Francesco Spini, la Stampa 30/04/2010, 30 aprile 2010
COME FUNZIONANO LE AGENZIE CHE DANNO IL VOTO AGLI STATI
In questo nuovo capitolo del voluminoso libro della crisi infinita - con la Grecia in ginocchio e gli altri paesi periferici di Eurolandia in balìa della tempesta - ad emergere sono sempre gli stessi protagonisti: agenzie di rating e speculatori. I due finiscono per essere facce opposte della stessa medaglia, perché sulle smagliature delle prime - e negli ultimi anni sono state tantissime, da Enron a Lehman Brothers fino ai subprime - i secondi ci sguazzano. Ancora una volta le tre sorelle, signore dei giudizi - Standard and Poor’s, Moody’s e Fitch controllano, si dice, il 96% del mercato dei giudizi - anche sui casi di Grecia, Portogallo e Spagna sono state oggetto di critiche assai dure. Animali strani, queste agenzie da cui dipendono molte reazioni del mercato. A guardarle da fuori sembrerebbero delle pure istituzioni. Invece, oltre a ricevere denaro da chi è sotto esame (i servizi di mercato di S&P nel 2009 hanno fatturato 1,74 miliardi di dollari, 683 milioni per Fitch e 1,8 miliardi per Moody’s) hanno azionisti che investono sui mercati che loro giudicano e condizionano. Primo azionista di Moody’s è il famoso finanziere americano Warren Buffett. Fidelity Investments, superfondo Usa, è presente sia in Moody’s che in McGraw Hill, il gruppo cui fa capo S&P. E così via. Particolarità che, valutate alla luce delle enormi cantonate prese, hanno contribuito a far alzare più di un sopracciglio, in America dalla Sec, in Europa da Bruxelles. Che ha sottomesso le agenzie alla vigilanza delle authority statali del mercato, chiedendo loro più trasparenza, meno conflitti di interesse, più affidabilità.

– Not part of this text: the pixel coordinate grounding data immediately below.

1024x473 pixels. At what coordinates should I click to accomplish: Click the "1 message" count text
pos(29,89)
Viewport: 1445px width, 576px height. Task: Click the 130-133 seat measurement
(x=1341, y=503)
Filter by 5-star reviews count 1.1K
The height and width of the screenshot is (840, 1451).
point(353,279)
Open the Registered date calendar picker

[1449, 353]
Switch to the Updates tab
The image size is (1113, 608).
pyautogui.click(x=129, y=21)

Nell’attesa, prende piede il nuovo (ma non sempre affidabile) indicatore sullo stato di salute di un Paese: l’andamento dei Cds, i credit default swap, contratti che servono per assicurarsi dal rischio di fallimento dell’emittente dei titoli in portafoglio. Sono additati come il frutto della speculazione ma i primi a fare incetta di queste assicurazioni ad Atene mica sono stati degli aggressivi hedge fund. No - raccontava ieri un operatore - le prime sono state le Poste greche, a caccia di un antidoto per i loro forzieri gonfi di titoli a rischio. La logica delle coperture, accanto a quella di chi ha scommesso su un allargamento generalizzato degli spread (la differenza di rendimento col bund tedesco) e una flessione dei prezzi, ha finito per condizionare anche altri mercati. Per proteggere un portafoglio pieno di titoli greci, diversi fondi e banche (le più esposte sono tedesche e francesi) anziché vendere quei bond illiquidi hanno venduto allo scoperto (prendendo titoli in prestito) altri titoli assimilabili, iniziando da quelli portoghesi, spagnoli e finendo con i ben più liquidi Btp italiani, anche attraverso future. Questo spiega perché, a tratti, anche il Btp abbia visto qualche flessione nei prezzi, di per sé poco giustificabile.
Non manca anche qui un ruolo delle banche d’affari che controllano il mercato dei titoli di stato. Nei momenti di panico tendono a ostacolare la possibilità di vendere, deprimendo oltremodo i prezzi. E’ per questo che gli investitori si rivolgono ai Cds che, laddove non servono a ricoprirsi, portano guadagni extra per fondi hedge, per banche e altre istituzioni finanziarie. Come? Sfruttando il fatto che non sempre i prezzi di queste assicurazioni rispecchiano il vero stato di salute di un Paese. Gli investitori cercano le incongruenze comprando e vendendo Cds, scambiando Paesi come fossero figurine. Si chiama arbitraggio e per gli operatori «non è speculazione, perché c’è assunzione di rischi». Dopo la tregua di ieri, la tensione non è finita. Altrimenti perché ieri una primaria banca italiana stava ragionando sull’opportunità di tagliare le linee di credito a banche greche e portoghesi?